Every word gets a unique fingerprint made of thousands of numbers. "Cat" has one fingerprint. "Kitten" has a very similar one. "Democracy" has a completely different one.
"Cat" becomes a list of 4,096 numbers. Some encode that it is an animal. Some that it is small. Some that it purrs. Nobody labelled any of them — AI discovered the structure itself.
"Cat" and "kitten" have vectors pointing in nearly the same direction — they are neighbours in meaning-space. "Cat" and "democracy" point in completely different directions.
Proximity in vector space is how AI knows that words are related — even synonyms it has never directly compared.

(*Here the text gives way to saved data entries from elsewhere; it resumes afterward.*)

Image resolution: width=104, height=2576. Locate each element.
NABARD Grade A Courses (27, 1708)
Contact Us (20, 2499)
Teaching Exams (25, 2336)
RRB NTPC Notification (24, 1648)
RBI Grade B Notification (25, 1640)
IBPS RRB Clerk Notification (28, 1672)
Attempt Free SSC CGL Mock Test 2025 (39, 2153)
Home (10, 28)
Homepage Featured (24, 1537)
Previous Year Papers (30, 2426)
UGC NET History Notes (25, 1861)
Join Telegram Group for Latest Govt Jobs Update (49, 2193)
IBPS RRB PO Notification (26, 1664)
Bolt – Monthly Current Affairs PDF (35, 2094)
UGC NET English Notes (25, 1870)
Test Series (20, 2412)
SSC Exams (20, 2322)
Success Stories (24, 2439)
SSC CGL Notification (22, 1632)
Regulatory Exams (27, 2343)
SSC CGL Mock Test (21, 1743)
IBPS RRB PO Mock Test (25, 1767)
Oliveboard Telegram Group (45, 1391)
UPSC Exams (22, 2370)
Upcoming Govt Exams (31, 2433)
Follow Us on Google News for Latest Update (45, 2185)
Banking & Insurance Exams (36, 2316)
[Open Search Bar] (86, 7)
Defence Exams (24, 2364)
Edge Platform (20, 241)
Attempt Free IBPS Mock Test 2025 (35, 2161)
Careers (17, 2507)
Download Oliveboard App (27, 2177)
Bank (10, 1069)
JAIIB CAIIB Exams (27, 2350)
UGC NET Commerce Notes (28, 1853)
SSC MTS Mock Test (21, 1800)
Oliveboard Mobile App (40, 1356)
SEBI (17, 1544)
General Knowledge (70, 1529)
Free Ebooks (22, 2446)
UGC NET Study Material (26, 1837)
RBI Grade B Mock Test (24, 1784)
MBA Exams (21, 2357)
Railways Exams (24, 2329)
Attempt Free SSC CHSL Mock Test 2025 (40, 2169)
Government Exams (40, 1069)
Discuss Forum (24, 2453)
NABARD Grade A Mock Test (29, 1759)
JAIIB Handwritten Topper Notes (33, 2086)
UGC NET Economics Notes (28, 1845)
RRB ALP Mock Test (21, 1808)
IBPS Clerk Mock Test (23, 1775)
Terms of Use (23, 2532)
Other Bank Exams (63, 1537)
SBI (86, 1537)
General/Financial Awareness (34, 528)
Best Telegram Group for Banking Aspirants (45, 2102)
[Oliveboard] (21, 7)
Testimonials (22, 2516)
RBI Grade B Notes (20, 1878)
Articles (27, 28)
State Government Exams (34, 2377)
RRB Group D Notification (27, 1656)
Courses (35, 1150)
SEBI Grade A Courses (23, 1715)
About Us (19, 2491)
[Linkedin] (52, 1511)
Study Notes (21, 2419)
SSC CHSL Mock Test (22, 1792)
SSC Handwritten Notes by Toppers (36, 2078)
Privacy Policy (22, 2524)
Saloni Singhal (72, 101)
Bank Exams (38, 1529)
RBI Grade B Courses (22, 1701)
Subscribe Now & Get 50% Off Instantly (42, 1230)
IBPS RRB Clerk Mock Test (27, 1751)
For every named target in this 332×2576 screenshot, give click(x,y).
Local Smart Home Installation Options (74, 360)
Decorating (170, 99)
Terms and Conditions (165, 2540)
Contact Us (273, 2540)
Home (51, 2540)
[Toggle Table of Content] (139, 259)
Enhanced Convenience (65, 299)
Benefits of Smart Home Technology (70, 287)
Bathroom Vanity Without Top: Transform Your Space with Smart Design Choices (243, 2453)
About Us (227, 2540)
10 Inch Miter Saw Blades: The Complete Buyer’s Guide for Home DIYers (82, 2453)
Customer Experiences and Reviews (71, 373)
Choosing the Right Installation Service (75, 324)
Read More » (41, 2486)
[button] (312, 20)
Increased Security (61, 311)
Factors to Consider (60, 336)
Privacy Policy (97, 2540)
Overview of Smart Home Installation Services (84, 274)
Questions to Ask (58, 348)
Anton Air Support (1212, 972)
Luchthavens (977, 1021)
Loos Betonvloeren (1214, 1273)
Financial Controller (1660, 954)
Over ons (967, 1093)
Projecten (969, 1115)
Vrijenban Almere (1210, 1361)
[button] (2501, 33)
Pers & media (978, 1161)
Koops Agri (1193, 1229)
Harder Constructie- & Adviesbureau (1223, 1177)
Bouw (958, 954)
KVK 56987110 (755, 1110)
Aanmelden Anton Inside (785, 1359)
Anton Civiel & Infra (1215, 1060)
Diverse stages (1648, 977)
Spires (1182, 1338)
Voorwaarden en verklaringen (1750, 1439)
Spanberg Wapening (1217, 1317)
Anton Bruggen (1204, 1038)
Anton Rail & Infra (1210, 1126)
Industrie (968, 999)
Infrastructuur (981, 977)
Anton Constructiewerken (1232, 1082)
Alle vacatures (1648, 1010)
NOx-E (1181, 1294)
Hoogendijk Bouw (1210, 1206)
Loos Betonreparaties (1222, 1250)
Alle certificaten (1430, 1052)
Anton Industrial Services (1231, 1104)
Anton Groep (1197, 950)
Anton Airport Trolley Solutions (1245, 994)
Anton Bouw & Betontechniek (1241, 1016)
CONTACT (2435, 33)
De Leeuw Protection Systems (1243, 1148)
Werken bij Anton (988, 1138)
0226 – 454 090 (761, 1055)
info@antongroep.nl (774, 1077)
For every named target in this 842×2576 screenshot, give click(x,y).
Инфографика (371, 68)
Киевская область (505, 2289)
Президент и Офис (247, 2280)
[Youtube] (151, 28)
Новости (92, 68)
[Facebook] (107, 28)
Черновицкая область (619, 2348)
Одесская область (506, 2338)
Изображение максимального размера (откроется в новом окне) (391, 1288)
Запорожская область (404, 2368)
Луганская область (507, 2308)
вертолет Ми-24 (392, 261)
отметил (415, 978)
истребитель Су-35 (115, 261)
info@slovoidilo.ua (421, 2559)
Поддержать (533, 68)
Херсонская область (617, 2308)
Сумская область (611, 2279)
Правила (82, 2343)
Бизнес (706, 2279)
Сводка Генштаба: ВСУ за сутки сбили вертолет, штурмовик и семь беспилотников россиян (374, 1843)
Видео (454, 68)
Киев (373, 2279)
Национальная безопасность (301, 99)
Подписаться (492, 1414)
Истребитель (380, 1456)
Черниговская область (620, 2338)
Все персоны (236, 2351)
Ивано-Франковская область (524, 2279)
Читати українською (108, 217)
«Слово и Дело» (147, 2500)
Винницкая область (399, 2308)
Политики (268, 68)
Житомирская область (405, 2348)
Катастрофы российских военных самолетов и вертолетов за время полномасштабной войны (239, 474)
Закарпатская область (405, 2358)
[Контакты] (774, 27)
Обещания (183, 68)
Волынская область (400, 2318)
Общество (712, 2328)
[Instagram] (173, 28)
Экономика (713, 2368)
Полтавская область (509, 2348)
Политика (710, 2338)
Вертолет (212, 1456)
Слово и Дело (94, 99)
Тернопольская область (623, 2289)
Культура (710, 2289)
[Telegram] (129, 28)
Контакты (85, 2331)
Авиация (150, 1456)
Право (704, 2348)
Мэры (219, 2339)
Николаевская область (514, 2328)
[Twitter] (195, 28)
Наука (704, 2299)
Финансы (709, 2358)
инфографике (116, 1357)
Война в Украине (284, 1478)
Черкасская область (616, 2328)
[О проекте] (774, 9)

Similarity is pure geometry.
Imagine a city where similar ideas live on the same street. Animals on one street, emotions on another, technology on a third. AI measures how far apart any two words are on this map.
cosine("cat","kitten") = 0.89. cosine("cat","dog") = 0.77. cosine("cat","car") = 0.18. cosine("cat","democracy") = 0.04. The numbers match human intuition.
Take the words you just saw. Subtract what makes a kitten different from a cat, then add a puppy — and you land almost exactly on "dog". The relationship is the same direction.
This is what lets AI complete analogies, fill in blanks, and transfer knowledge — because relationships are consistent geometric directions across the whole vocabulary.
The relationship between a cat and its baby is the same mathematical step as the relationship between a dog and its baby. The geometry is consistent across the whole language.
cat − kitten + puppy ≈ dog (0.94). The "baby animal" direction is the same for cats and dogs. AI learned this without being told — purely from reading billions of sentences.